Olympic Fever

Below is a list of things that have been said quite a bit around the house this past week.

“Shut up, my boyfriend Michael Phelps is on.”
“But you said he was ugly.”
“Yes, but the lower those swim trunks go and the more gold he’s got, the better he looks.”
“Shallow.”
“Quite.”

“Could you swim more and get a body like that?”
“I’d have to quit my job and swim all the time.”
“So?”
“Then you’d have to get a job.”
“Oh. Never mind, then.”

“Oh, look! The stadium!”
“I hear they call it the Bird’s Nest.”
“Yes, and did you know it’s become a symbol of national pride?”
“For the Chinese? Really? Hm. You’d think they would have mentioned it.”
“More than six million times, anyway.”

“Shut up, my other boyfriend Aaron Piersol is on.”

“Those beach volleyball uniforms aren’t revealing enough.”
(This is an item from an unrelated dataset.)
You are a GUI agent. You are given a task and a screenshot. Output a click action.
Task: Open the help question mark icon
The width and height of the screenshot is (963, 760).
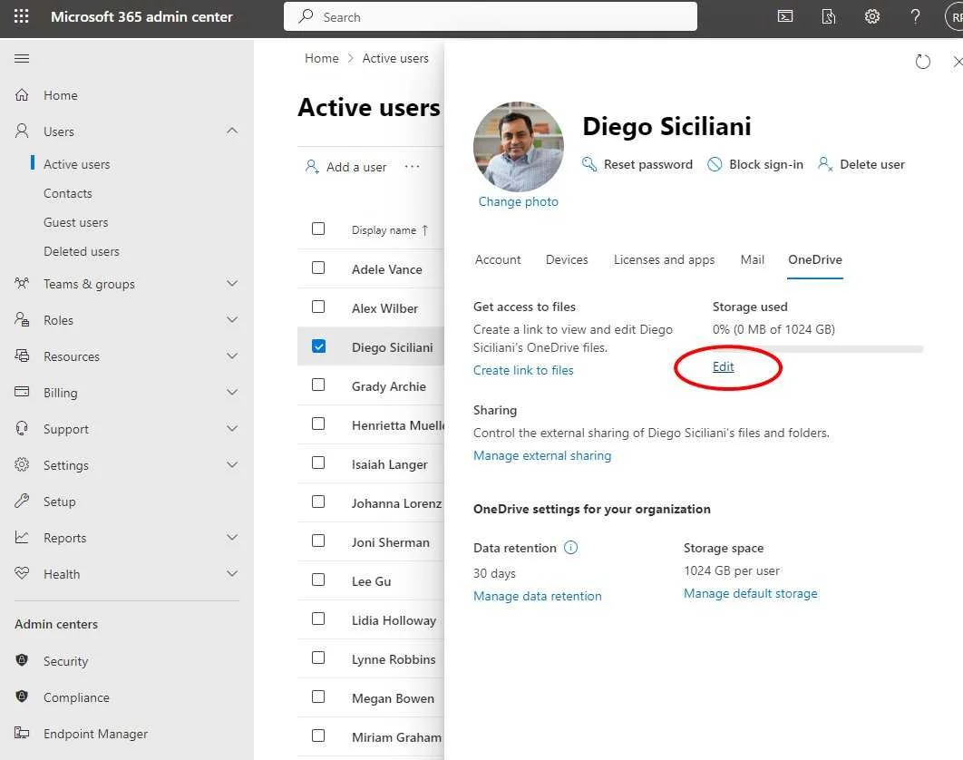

“The swimmers are wearing far too much fabric. Bring back the teeny Speedo, I say!”

“Shut up, Mark Spitz.”

“She’s gonna crash.”
“No, she’ll be… ooops. You were right.”

“That looked painful.”

“How come the men’s floor exercise doesn’t have music?”
“Maybe they figured gymnastics is gay enough?”

“Trampoline? Seriously?”

“Ooh, badminton!”
“I could totally do that.”
“No way.”
“Why not? How hard is that?”

“Shut up, my boyfriend Michael Phelps is on again.”